The Chef server is running in a VM which is not hosting any other major applications. It has sshd etc.
Adam wrote:
Next step here is to get this running under something that can give us
some memory profiling - may I recommend bleak_house?
http://blog.evanweaver.com/files/doc/fauna/bleak_house/files/README.html
Is anyone else seeing this kind of growth on 64bit?
It's "normal" to see ruby use roughly double the memory on 64bit
systems, at least in my experience. We tend to see roughly 50-60MB
resident across the board on 32bit, and it's pretty stable... but we
don't have any production systems at 9.10.
Adam
As further data-points, we do have some folks who are seeing similar growth on 64bit Ubuntu with the shipped 1.8.7.
A different end user, also on 64bit ubuntu, but running a slightly older and manually built 1.8.7, appears to not exhibit the leak.
More investigating. ![]()
Hi, I'm seeing this issue too.
Ubuntu 9.10 64bit
root@caesar:/home/grantz# dpkg -l | grep chef
ii chef 0.7.16-1 configuration management system written in R
ii chef-indexer 0.7.16-1 Creates search indexes of Chef node attribut
ii chef-server 0.7.16-1 Merb application providing centralized manag
ii chef-server-slice 0.7.16-1 Merb app slice providing centralized managem
ii libchef-ruby 0.7.16-1 Ruby libraries for Chef configuration manage
ii libchef-ruby1.8 0.7.16-1 Ruby 1.8 libraries for Chef configuration ma
root@caesar:/home/grantz# ruby --version
ruby 1.8.7 (2009-06-12 patchlevel 174) [x86_64-linux]
I only have 16 clients connecting every 30 minutes with a 5 minute splay.
Ram usage appears to grow erratically.
We're seeing same problem in our environment :
Ubuntu 8.04 64bit
Ruby 1.8.6 p111
Chef-server 0.7.16
merb 1.0.12
chef server (merb worker for port 4000) slowly eats up all memory in the system so we have to restart chef server once in a while, which is very painful.
The merb API server is going away in Chef 11, so this can be considered fixed.
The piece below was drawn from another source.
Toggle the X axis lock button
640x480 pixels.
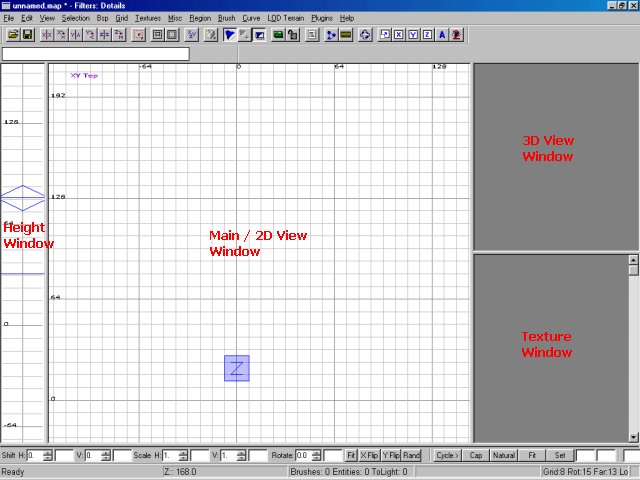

There are 107 chef clients which go off twice an hour but not all at once since they use splayed cron jobs. The splay is done by using a modulo of the last octet of the IP address not by any Chef splaying mechanism. This yields an average of 2-3 a minute that check in nearly simultaneously, maybe a few seconds apart.